The greatest obstacle I’ve faced would have been making the transition from a research career path to pursuing a clinical practice because these paths are very different. Once you go to grad school and do research for a year, you’re used to working those hours. Then to switch gears, and train as a doctor through two residency programs and a fellowship that allowed me to be super-specialized in my field, was a big leap that included long, arduous hours, almost ten years in the making.
What do you learn from your day to day experience as a surgeon?
It’s said that the surgeon who has no complications is a surgeon who doesn’t operate. From every procedure that doesn’t go as well as you expect you learn what to do and what not to do the next time. We learn every day from our patients, and one of the key things that you gain from the research is it helps you identify with clarity which patients are more likely to be susceptible to successful outcomes.
If you could give your younger self one piece of advice, what would it be?
I think the one thing I would say to my younger self is to be prepared for challenges that will come your way as you move along, especially in your career. However, I’d also say to that person, everything that you’ve done is important and will become useful. All these years after I did my grad school and medical school, I can still say that all of that knowledge and all of that training is useful every day. So definitely the biggest advice I’d give to my younger self is do what you’re doing and know that even stuff that doesn’t look like it’s useful now will be useful later.
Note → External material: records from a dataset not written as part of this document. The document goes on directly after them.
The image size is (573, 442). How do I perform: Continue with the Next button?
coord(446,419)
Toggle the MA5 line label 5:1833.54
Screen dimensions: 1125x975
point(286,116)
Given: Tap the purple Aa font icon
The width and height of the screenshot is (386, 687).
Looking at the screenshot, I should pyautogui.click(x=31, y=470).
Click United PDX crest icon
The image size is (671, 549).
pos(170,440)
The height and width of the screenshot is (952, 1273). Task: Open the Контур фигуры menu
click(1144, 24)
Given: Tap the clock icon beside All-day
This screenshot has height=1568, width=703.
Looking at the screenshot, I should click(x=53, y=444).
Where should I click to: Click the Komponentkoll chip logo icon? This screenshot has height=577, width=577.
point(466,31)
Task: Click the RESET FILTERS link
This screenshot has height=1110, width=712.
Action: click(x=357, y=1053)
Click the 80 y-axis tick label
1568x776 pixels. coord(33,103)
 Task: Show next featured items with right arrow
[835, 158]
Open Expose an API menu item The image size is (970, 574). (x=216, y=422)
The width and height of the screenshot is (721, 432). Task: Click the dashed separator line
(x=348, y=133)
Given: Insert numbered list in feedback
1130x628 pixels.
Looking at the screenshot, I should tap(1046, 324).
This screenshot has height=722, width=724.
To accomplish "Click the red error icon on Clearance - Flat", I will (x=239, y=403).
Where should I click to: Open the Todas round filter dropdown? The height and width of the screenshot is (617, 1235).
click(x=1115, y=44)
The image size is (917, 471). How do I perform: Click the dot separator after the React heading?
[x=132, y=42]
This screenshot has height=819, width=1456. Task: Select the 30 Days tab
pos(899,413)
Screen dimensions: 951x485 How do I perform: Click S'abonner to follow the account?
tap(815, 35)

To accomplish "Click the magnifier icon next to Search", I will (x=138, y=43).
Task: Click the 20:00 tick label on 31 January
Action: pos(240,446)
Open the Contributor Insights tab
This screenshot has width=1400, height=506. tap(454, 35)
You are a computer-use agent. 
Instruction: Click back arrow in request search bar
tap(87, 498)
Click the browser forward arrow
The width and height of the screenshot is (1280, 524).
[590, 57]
What profession did you want to be when you were a kid?
Growing up, I wanted to design cars because I’m interested in form and function, molding and changing the structure and form of things. In high school, I came to realize that I liked biology a whole lot more than math or physics. My passion for creating and working with my hands translates directly to my work in reconstructive surgery in what I do now; only I don’t design cars, I design ways to fix malformations or cosmetic maladies.
If you could pick the brain of someone alive or dead, who would it be?
I would love the chance to sit down and speak with Nelson Mandela, (the South African anti-apartheid revolutionary, political leader, and philanthropist who served as President of South Africa from 1994 to 1999). He made several life choices that were very difficult. There’s insight in pretty much his whole life story, especially the decisions he made in the last 20 years of his life. I want to get an idea as to what his thought process was; coming out of jail, running his country, making sure that he continued the pattern of growth for his country. When someone puts you in jail for 27 years, it’s unusual that when you come out, you don’t have emotional baggage. I think that’s something that lots of leaders cannot do. Someone like myself, interested in leadership, it would be an amazing experience to speak with him.
So what is your interest in Global Surgery?
So my interest in Global Surgery is two-fold. First, of course, is to provide care in some of these areas that don’t have specialists where people may not be able to access the same kind of reconstruction that we can offer here. The second thing is in line with my interest in biodesign Innovation, to focus on methods and devices that allow surgeons and doctors in those places to leapfrog the problems that they encounter there and at cheaper costs than their health system can afford to provide similar procedures.